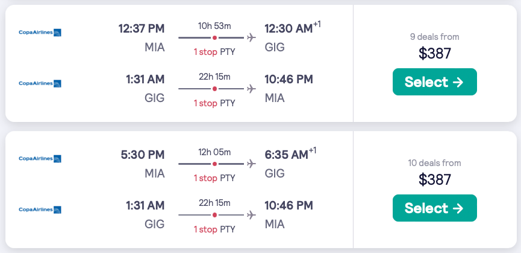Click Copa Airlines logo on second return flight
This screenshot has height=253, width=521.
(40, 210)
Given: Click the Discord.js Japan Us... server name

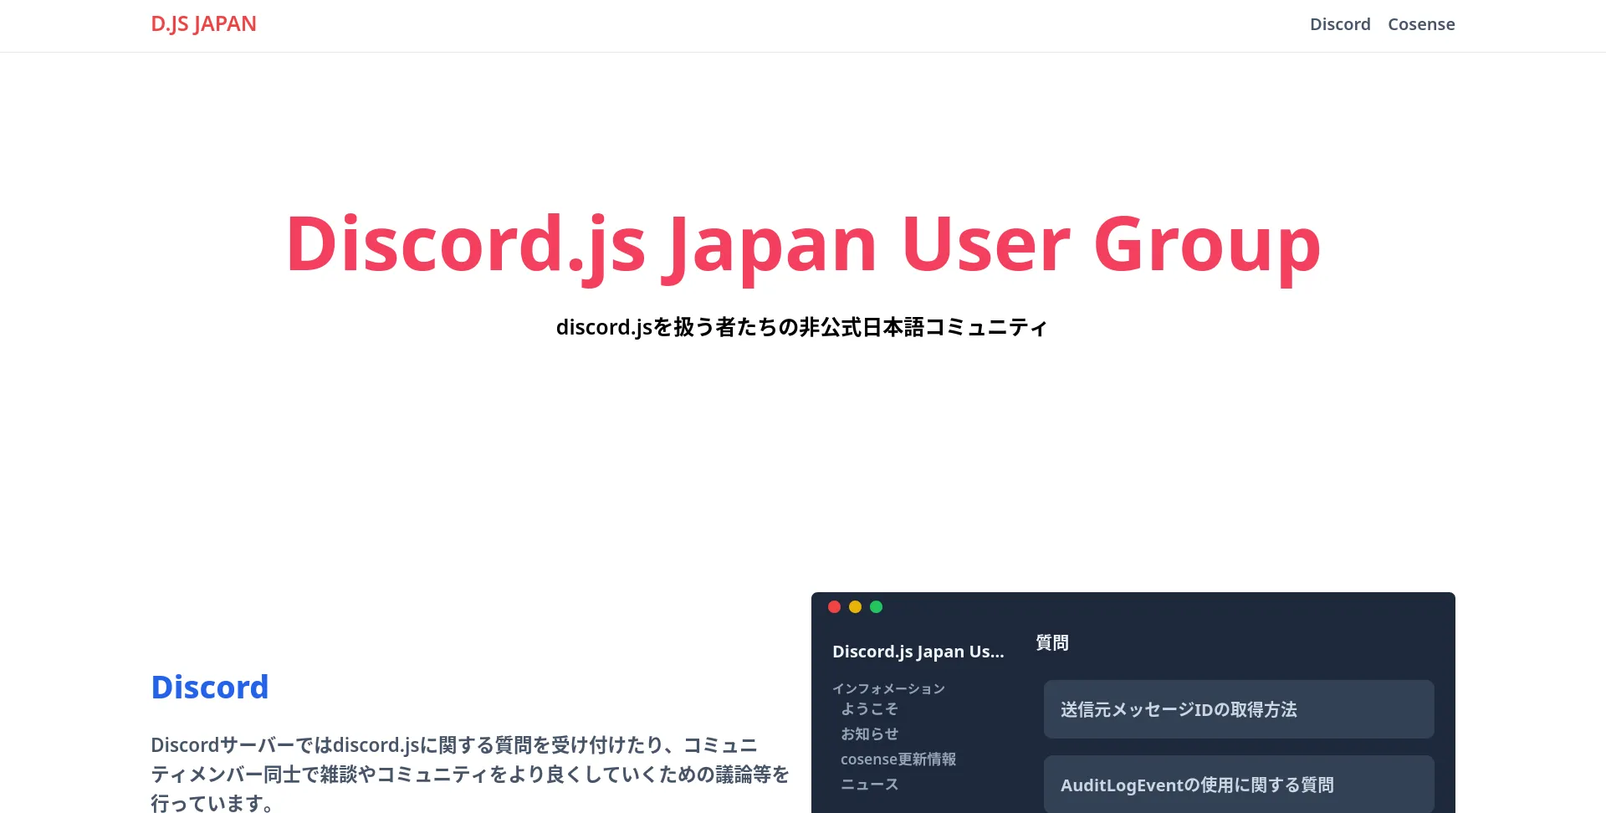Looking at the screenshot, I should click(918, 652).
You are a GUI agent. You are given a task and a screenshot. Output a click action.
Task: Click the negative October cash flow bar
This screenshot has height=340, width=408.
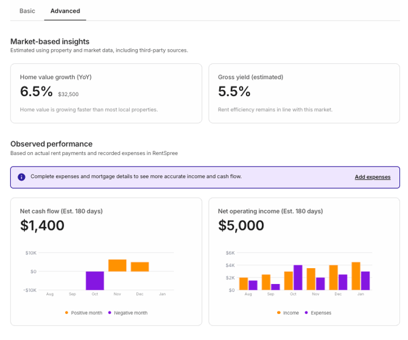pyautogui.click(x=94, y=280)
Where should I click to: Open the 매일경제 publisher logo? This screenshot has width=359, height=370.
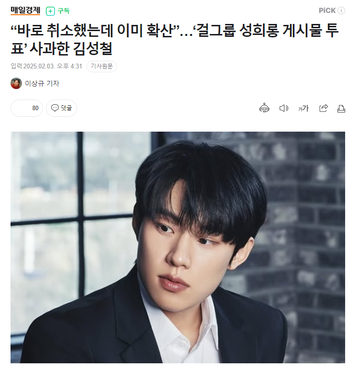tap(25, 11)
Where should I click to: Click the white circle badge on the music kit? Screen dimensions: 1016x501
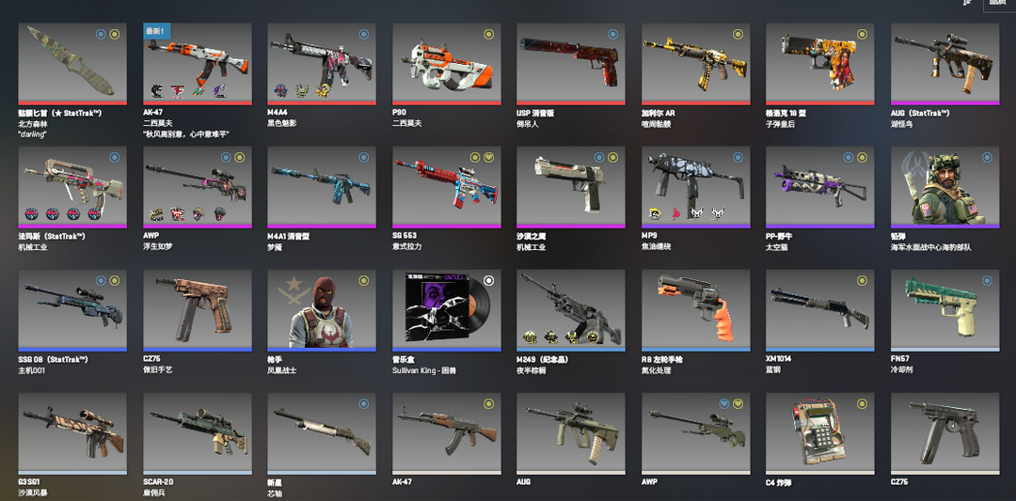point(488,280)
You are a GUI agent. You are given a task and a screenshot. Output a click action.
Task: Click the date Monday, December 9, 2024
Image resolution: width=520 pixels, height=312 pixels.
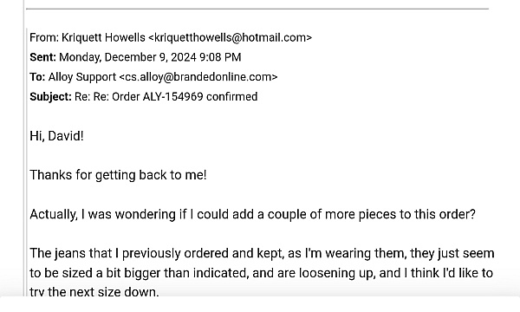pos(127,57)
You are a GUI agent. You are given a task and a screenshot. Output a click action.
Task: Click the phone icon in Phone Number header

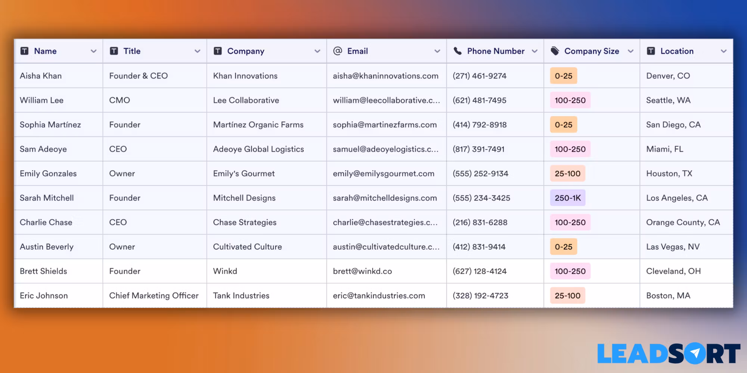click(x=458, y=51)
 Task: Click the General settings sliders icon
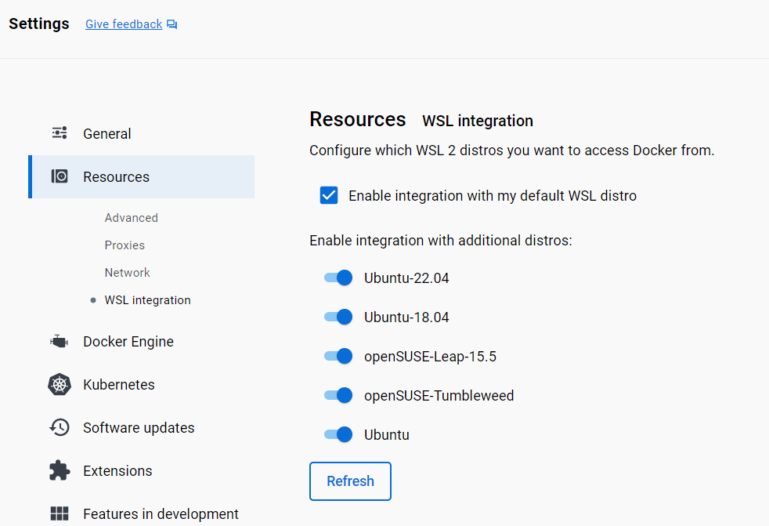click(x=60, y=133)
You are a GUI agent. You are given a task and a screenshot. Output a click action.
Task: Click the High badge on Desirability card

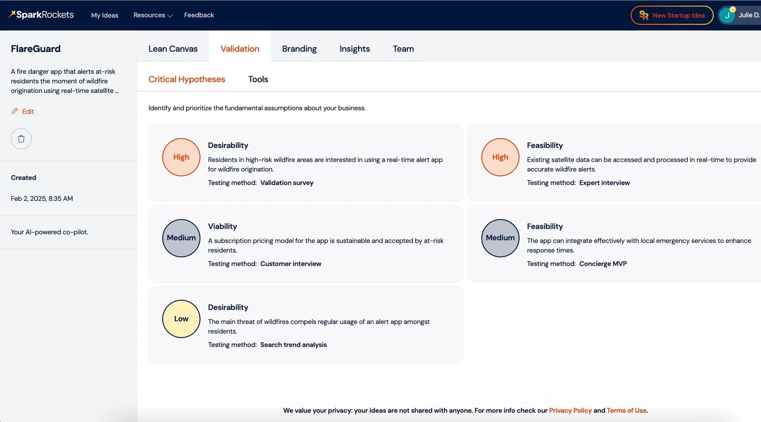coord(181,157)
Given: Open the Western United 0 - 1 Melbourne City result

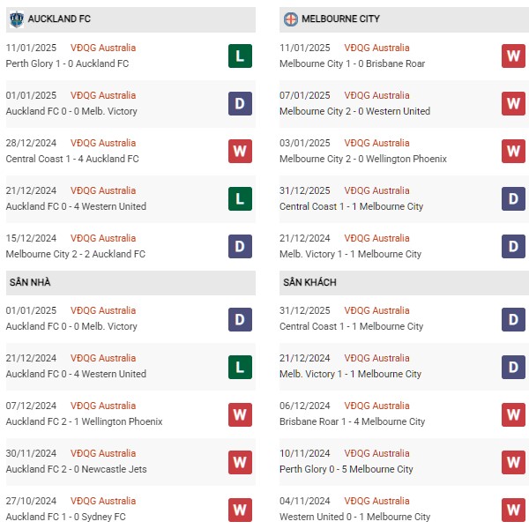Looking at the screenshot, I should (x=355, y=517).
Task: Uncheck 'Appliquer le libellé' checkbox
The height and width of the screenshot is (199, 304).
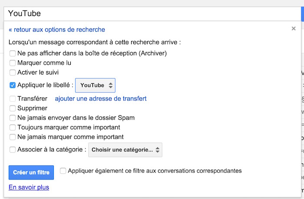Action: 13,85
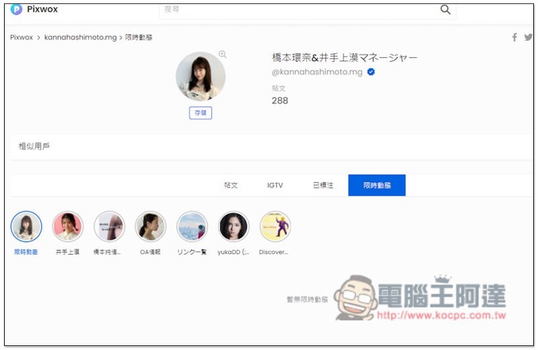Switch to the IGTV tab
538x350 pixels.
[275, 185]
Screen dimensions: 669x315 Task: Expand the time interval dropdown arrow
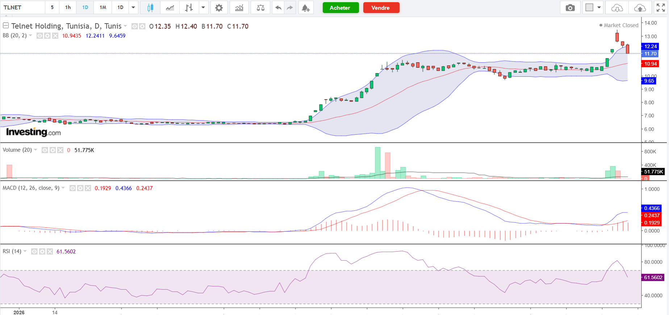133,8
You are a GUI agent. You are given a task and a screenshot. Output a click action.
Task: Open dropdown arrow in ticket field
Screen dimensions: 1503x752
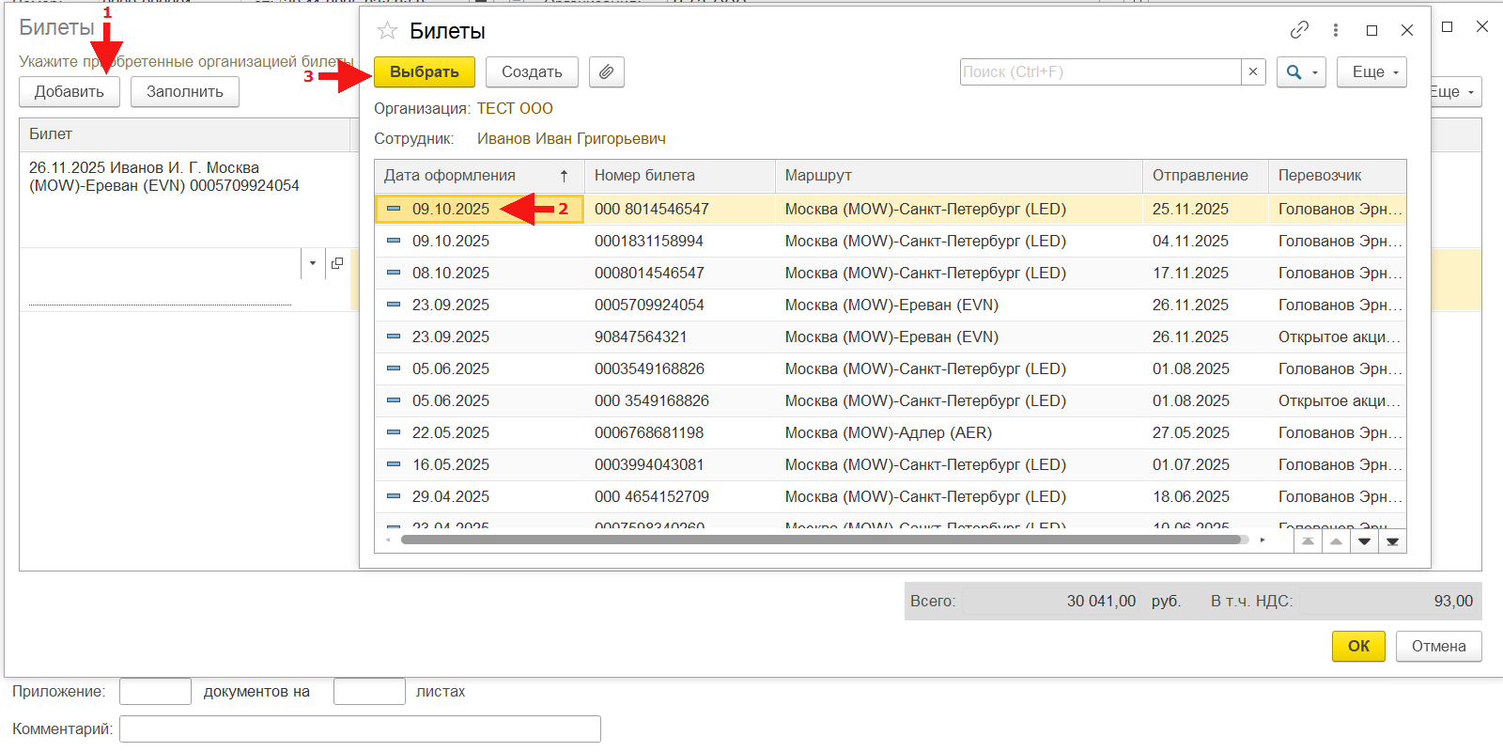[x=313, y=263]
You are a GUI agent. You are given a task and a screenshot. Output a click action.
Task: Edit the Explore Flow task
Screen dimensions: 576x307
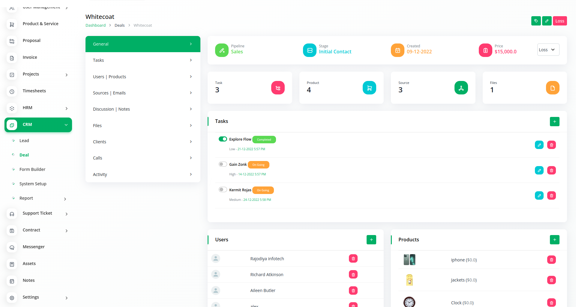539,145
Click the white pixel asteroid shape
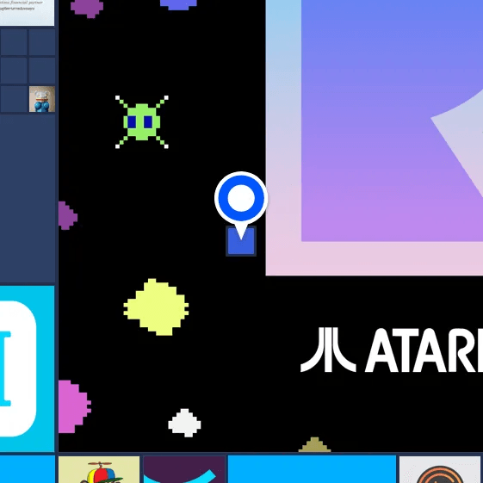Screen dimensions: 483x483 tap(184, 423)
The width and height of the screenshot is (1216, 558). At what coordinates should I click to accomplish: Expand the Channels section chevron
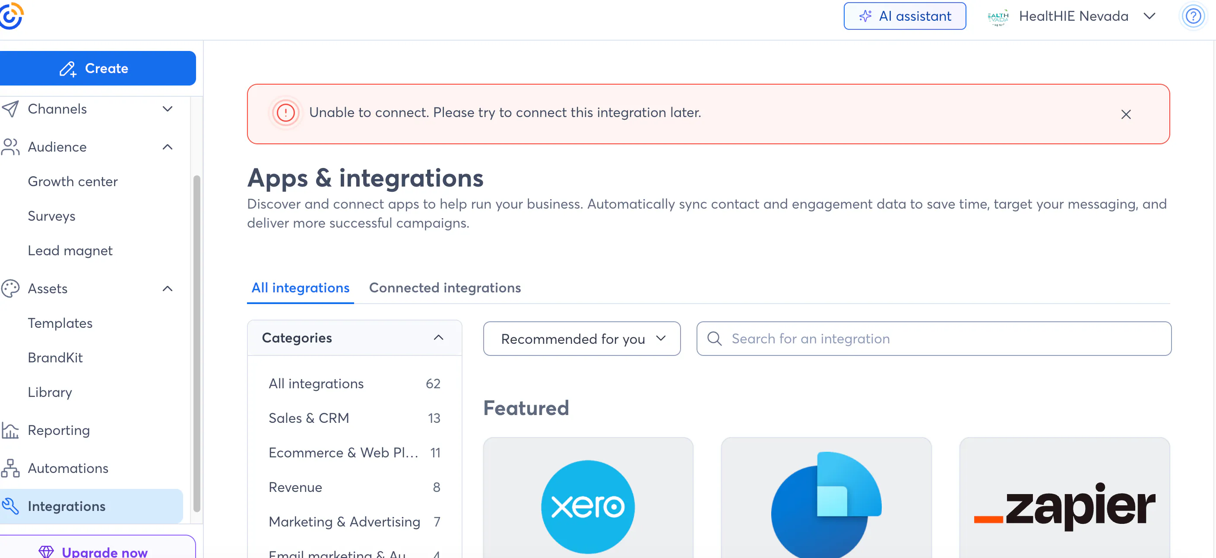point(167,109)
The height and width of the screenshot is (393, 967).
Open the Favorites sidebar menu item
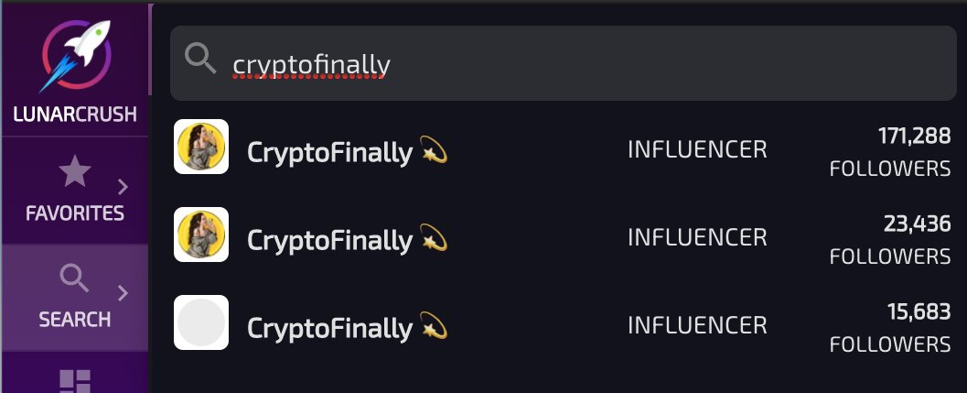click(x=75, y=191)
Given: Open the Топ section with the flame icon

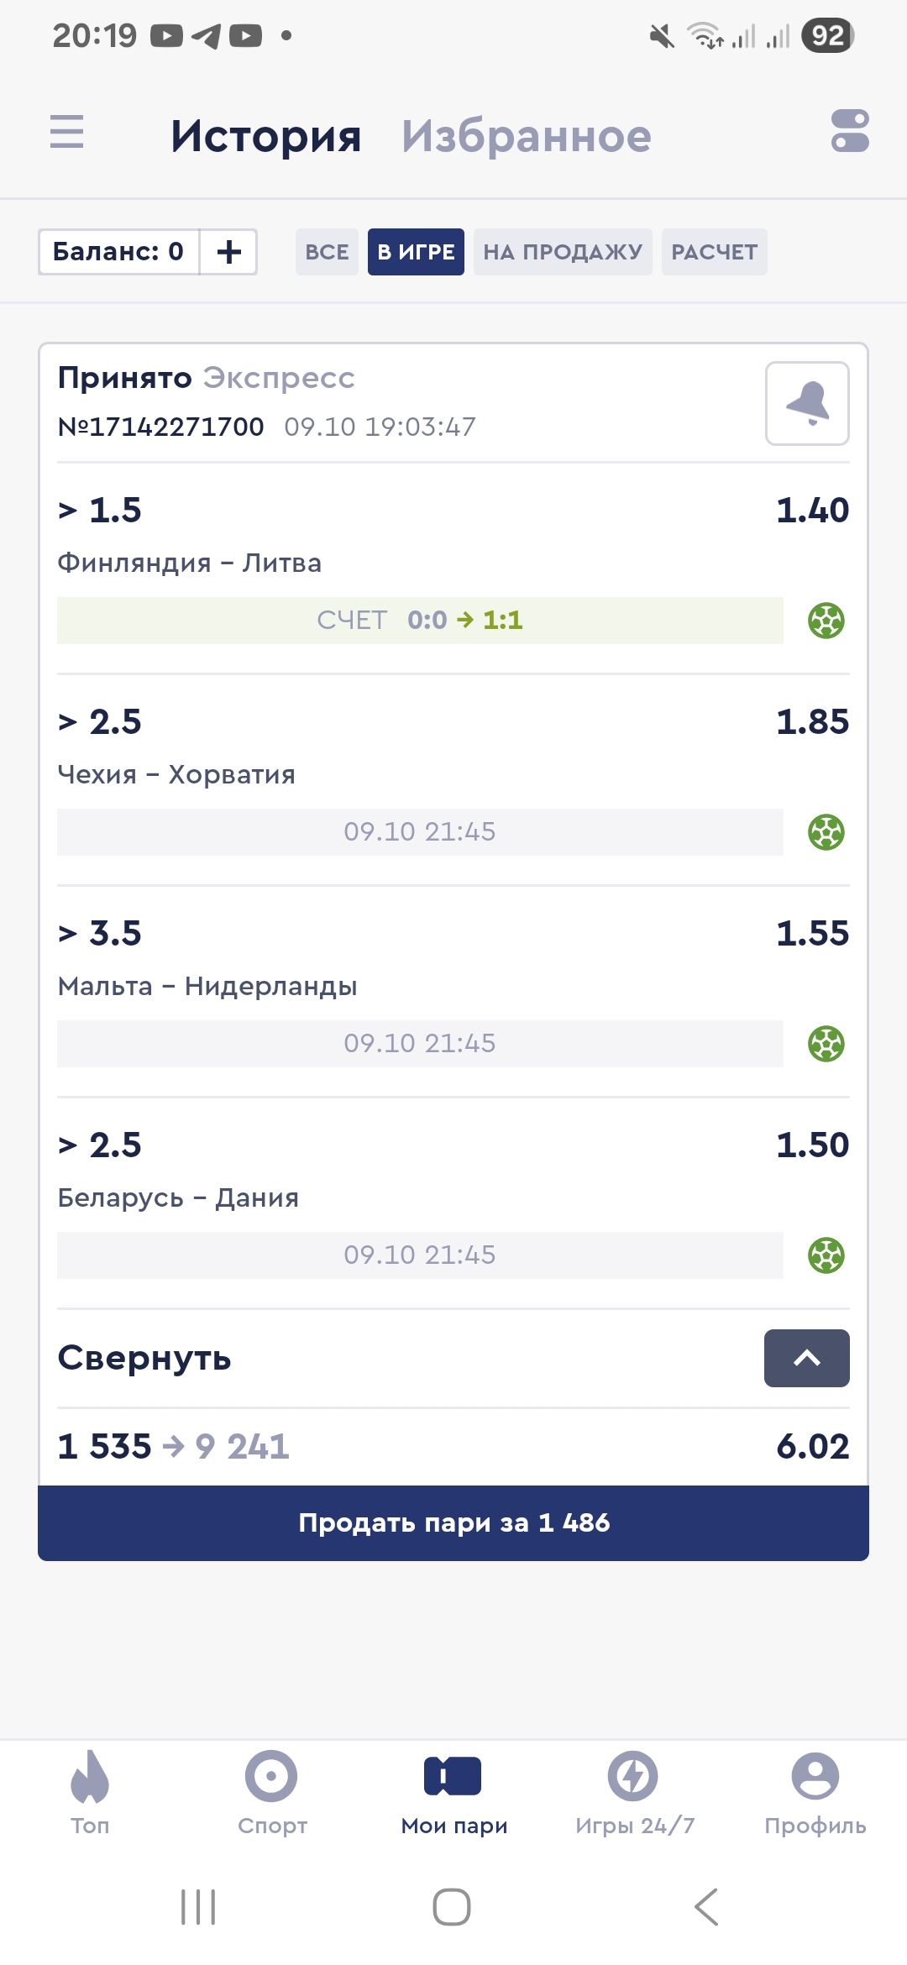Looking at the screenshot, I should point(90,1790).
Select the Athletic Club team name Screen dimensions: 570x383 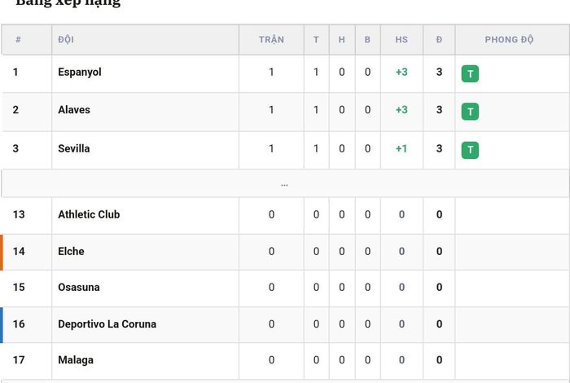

·····

Please reproduce the records word for word, starting with the line that contains "The width and" and running through the end of the records, with the pictures left out.

The width and height of the screenshot is (1216, 558). At what coordinates should I click to accomplish: Expand the Channels section chevron
point(167,109)
The height and width of the screenshot is (393, 967).
Open the Favorites sidebar menu item
click(x=75, y=191)
Given: Open the Топ section with the flame icon

Looking at the screenshot, I should point(90,1790).
Select the Athletic Club team name Screen dimensions: 570x383 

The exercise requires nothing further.